View from the very top, looking at Edinburgh Castle
We also saw the breathtaking Castle of Edinburgh, with parts of it dating back to the 11th century. I swear I could have spent all day in the castle. It was fantastic. We were able to see rooms from the old royal palace, and stand in the room where King James I was born, successor to both Mary Queen of Scotts and Queen Elizabeth I (also the first British king to be born in Scotland and rule over both Scotland and England as a united kingdom). We saw the actual Crown Jewels of Scotland too!! They are not only the oldest complete set of crown jewels in all of Europe (with the oldest part of the set, the scepter, dating back to 1496), but along with the crown jewels was a large rock known as the Stone of Destiny. Sound like an overly dramatic name? It is. It was originally called the Stone of Scone (named after a monastery, where the stone used to sit), and it is known as the metaphorical cornerstone of Scotland. It was renamed by the Victorians, who apparently just liked to make everything prettier and more dramatic. In any case, that giant rock is where all the kings of Scotland have sat when they were coronated, and is actually still used today. Or rather, it will be used whenever Prince Charles becomes king. It is placed under the throne during British coronations. Pretty interesting, huh? It’s just a giant piece of rock, but it contains so much significance. Of course, no one’s really sure if it’s the real Stone of Scone, but that’s another story. In any case, the Crown Jewels and the Stone of Destiny (Scone) were so heavily guarded and protected that no photographs were allowed. I may have taken lots of “illegal” pictures in other parts of the city, but I wasn’t about to mess with this one. So here’s a sculpture of the crown, designed so that someone who is blind can read about it and feel what it looks like!
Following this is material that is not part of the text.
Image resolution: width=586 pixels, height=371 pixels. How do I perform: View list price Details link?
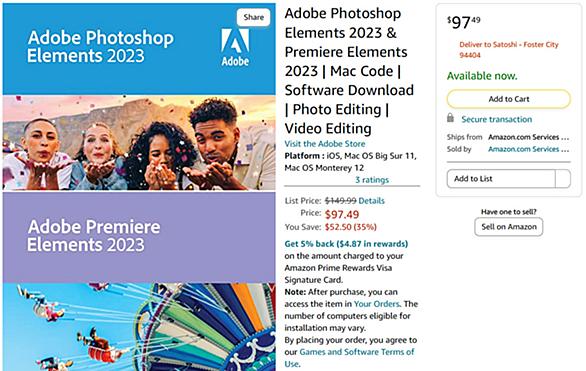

While in Edinburgh we also took a quick look around St. Giles Cathedral before it closed for the day (where I may have gotten a few photos I wasn’t supposed to take . . . oh well. No regrets. I’ll go to confession), we saw the fantastic National Museum of Scotland (which is on the “Top 100 Museums to See Before You Die”), and did a little shopping along the historic Royal Mile (where I bought myself a plaid 100% Scottish wool scarf). I was even brave enough to get a meal of haggis for lunch!
Probably my favorite parts of the trip, however, were going on a ghost tour of the city at night and then passing The Elephant Café where JK Rowling wrote Harry Potter. Both experiences were pretty epic. While I didn’t meet any ghosts (or JK Rowling either), we still had a really great time. And we saw lots of boys wearing kilts. Which is slightly disturbing thought because of a long-standing Scottish tradition . . . but let’s not go there.
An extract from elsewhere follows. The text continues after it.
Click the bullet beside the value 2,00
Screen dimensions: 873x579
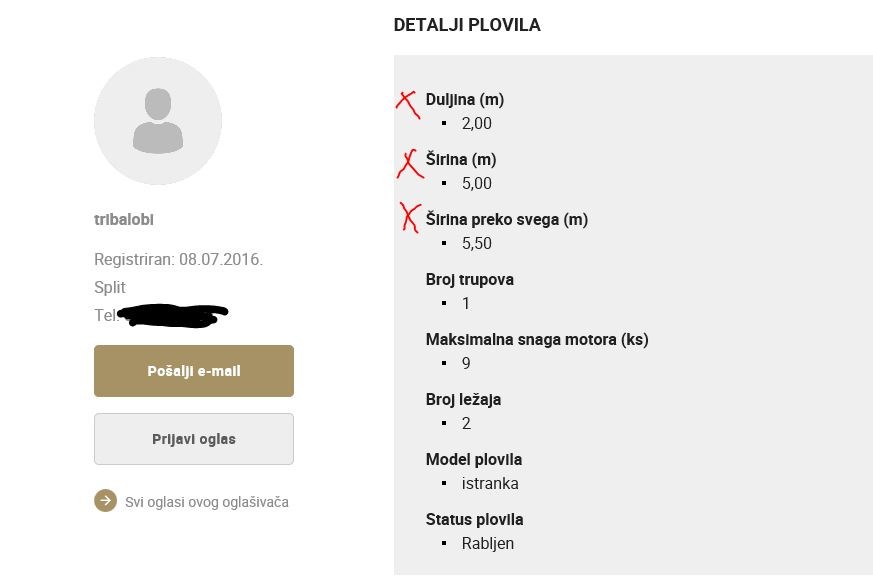coord(445,124)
Overall it was a fantastic trip. I got to spend time with some really great people (one of them being a DG sister!!) and somewhere along the line I fell in love with Scotland. I know, I say this about everywhere that I visit here, but truly Scotland has a special place in my heart. Be it bagpipe music, Scottish hills, or the rich history that comes with the land, there’s something wonderful about Scotland. So . . .
“Here’s tae the health, the hill and the heather,
The bonnet, the plaid, the kilt and the feather!”